デジタルスマート燃料システムのブロックチェーンスマートコントラクトを活用し、24時間年中無休で燃料に対する即時支払いを可能にします。
デジタルスマート燃料システムを使うことで石油事業者と航空会社は従来の前払い販売取引方式や銀行へ保証に関する申請を行う必要がなくなるため、取引に関するコストが削減され、取引スピードの向上に貢献することが期待されています。
デジタルスマート燃料システムを使ったパイロットテストで事業者は、航空機に燃料を補給するために、給油の申請、支払、会計に関する書類のやり取りを全てをタブレット端末の専用アプリケーションを介して行います。

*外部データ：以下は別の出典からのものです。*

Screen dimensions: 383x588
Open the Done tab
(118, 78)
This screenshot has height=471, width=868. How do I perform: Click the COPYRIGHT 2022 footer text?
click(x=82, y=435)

銀行は、航空機への給油が完了するまで、航空会社の口座から必要な金額を自動的に保留にします。給油が完了すると、保留となっていた金額が即座にGazpromneft Aeroの銀行口座に送金されます。給油が完了した申請や支払いなどの取引データは、デジタル文章化され、ブロックチェーン上に保存され、プロジェクトに参加している企業が利用ができるようになります。
また、デジタルスマート燃料システムに保存されたデータは、航空会社の電子フライトバッグやデジタル航空燃料会計システムなどと同期しており、デジタルスマート燃料システムを使うことで、給油と航空情報に関するやり取りのプロセスが完全に自動化されます。
このシステムにより、即時決済を可能にし、従来4~5日かかっていた支払処理時間を15秒に短縮することができます。
すでにデジタルスマート燃料システムは、定期便100便以上に利用されており、航空会社のSmartavia、モスクワのメガバンクであるVTB銀行などはムルマンスク国際空港で行われているプロジェクトのパートナー企業となっています。
電子フライトバッグ
航空機に持ち込む関係書類などが電子化されたものであり、操縦マニュアルや航空図を参照できるもの。
Gazprom Neftの物流・加工・販売担当副CEOAnatoly Cherner氏は次のように述べています。
「バリューチェーン全体に沿ったデジタルソリューションの開発と実装は、当社の戦略的優先事項の一つです。最先端の技術を適用することで、生産と輸送の効率を高め、顧客サービスを強化し、顧客への石油製品の納期を保証することができます。航空燃料補給プロセスへのブロックチェーン技術の統合に成功したことは、当社にとって非常に重要な事例の1つとなりました。当社の新しいデジタルスマート燃料システムは、パートナーとの取引プロセスを容易にし、現在のマクロ経済状況において非常に重要な相互決済の財務的安全性を高めました。このシステムは、業界全体にスケールアップする可能性が高いと考えています。」